Just Press Start

Posted on September 17th, 2021

(I’m not quite sure how to do this, so I’ll begin at the beginning and write what comes to mind. This WILL be a little disjointed (too many years and too much stuff crammed into a single entry), but I’ll probably expand on a lot of it over time.)

The first website I ever made was basically a personal blog before the word “blog” even existed. It was back in the Geocities era; I wanted a place to share my thoughts and the stories I wrote as well as occasional art. While updates can be sporadic at times, I’ve maintained a version of that in some form ever since.

It was such a neat idea back then, albeit a bit scary. Except it was far less scary than now because it was so new (read: many fewer concrete examples of how awful things could get) and people were generally friendlier for reasons I’m not sure of. And even as things changed, the good generally outweighed the bad.

I made those early sites because, like most creative people, I wanted to share my creations, and this new means of doing so was really cool and exciting. Frankly, it also helped me feel a bit less lonely, especially when other people actually responded. It was especially important to me for my last years in/first years out of a certain religion with cult-like tendencies; the internet was an anonymous space where I could be myself.

I created because I want to; then I shared because I could; then I just really, really wanted people to like me and give me a sense of self-worth (seeing as how I had none of my own) and that’s where it all went screwy. When you give other people the power to tell you who you are–to create, define, validate and destroy your sense of self–it’s never going to end well. Especially when, deep down, you just don’t like yourself that much. Creating became synonymous with pain.

After a while, I mostly just stopped. Part of it was simply life getting in the way, but the rest was growing anxiety combined with “it’s just easier to say stuff on Twitter.” When putting out bite-sized thoughts becomes a habit, it becomes harder to engage with things that take more effort, especially when you know that that effort might get no response at all or only lukewarm/negative ones. You get accustomed to existing in this little corner where you can be fairly sure nothing unexpected will happen, where everyone seems okay with you and/or you’ll be safely ignored.

I got used to being mostly invisible and found it rather nice. No pressure. No risk. No real surprises.

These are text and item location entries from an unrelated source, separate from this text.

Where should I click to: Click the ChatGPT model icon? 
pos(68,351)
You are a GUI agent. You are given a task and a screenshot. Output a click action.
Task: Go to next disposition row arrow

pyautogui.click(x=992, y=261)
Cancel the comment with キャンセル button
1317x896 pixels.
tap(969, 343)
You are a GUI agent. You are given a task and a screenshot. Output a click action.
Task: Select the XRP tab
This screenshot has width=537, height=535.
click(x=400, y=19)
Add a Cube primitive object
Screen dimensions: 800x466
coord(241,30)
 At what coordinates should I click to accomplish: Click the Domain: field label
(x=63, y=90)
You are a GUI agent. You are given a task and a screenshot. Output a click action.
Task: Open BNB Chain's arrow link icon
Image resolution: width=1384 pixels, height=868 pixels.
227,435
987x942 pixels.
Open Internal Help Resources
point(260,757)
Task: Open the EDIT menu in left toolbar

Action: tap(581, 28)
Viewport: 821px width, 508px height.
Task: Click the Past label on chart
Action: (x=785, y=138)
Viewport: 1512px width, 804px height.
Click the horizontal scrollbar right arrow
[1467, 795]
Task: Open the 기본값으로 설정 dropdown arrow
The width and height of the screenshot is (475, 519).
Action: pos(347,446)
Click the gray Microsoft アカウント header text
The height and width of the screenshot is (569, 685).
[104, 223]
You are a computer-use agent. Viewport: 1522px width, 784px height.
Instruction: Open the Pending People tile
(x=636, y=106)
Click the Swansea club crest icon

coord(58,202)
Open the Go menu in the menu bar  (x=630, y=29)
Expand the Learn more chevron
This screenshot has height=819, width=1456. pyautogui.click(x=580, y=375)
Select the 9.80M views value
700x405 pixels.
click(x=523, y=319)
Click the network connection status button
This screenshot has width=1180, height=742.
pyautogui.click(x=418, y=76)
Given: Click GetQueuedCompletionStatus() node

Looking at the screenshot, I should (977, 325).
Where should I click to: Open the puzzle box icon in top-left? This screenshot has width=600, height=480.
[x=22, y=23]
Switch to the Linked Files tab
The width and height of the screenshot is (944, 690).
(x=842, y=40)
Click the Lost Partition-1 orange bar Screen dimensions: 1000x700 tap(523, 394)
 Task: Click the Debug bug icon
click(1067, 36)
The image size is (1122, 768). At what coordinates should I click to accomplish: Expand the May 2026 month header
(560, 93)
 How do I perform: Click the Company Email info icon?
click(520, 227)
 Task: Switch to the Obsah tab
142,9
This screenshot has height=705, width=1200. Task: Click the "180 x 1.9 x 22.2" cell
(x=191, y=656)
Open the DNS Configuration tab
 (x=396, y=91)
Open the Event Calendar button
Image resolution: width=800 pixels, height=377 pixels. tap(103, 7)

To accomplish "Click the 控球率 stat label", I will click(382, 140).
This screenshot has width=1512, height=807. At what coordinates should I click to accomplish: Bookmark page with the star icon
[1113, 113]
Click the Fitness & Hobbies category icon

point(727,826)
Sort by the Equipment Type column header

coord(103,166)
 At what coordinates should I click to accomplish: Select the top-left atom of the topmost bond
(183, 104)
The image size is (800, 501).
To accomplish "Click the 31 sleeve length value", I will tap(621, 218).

No driving myself crazy with worry over what others thought/might think/might say or torturing myself with feelings of inadequacy, at least for that one thing. But right now (at least for now), my need to create and share is just a little stronger than my fears surrounding doing so. I miss the sense of purpose and connection it gave me; I miss giving that spark inside of me (which never really died) someplace to go and maybe—just maybe—to shine.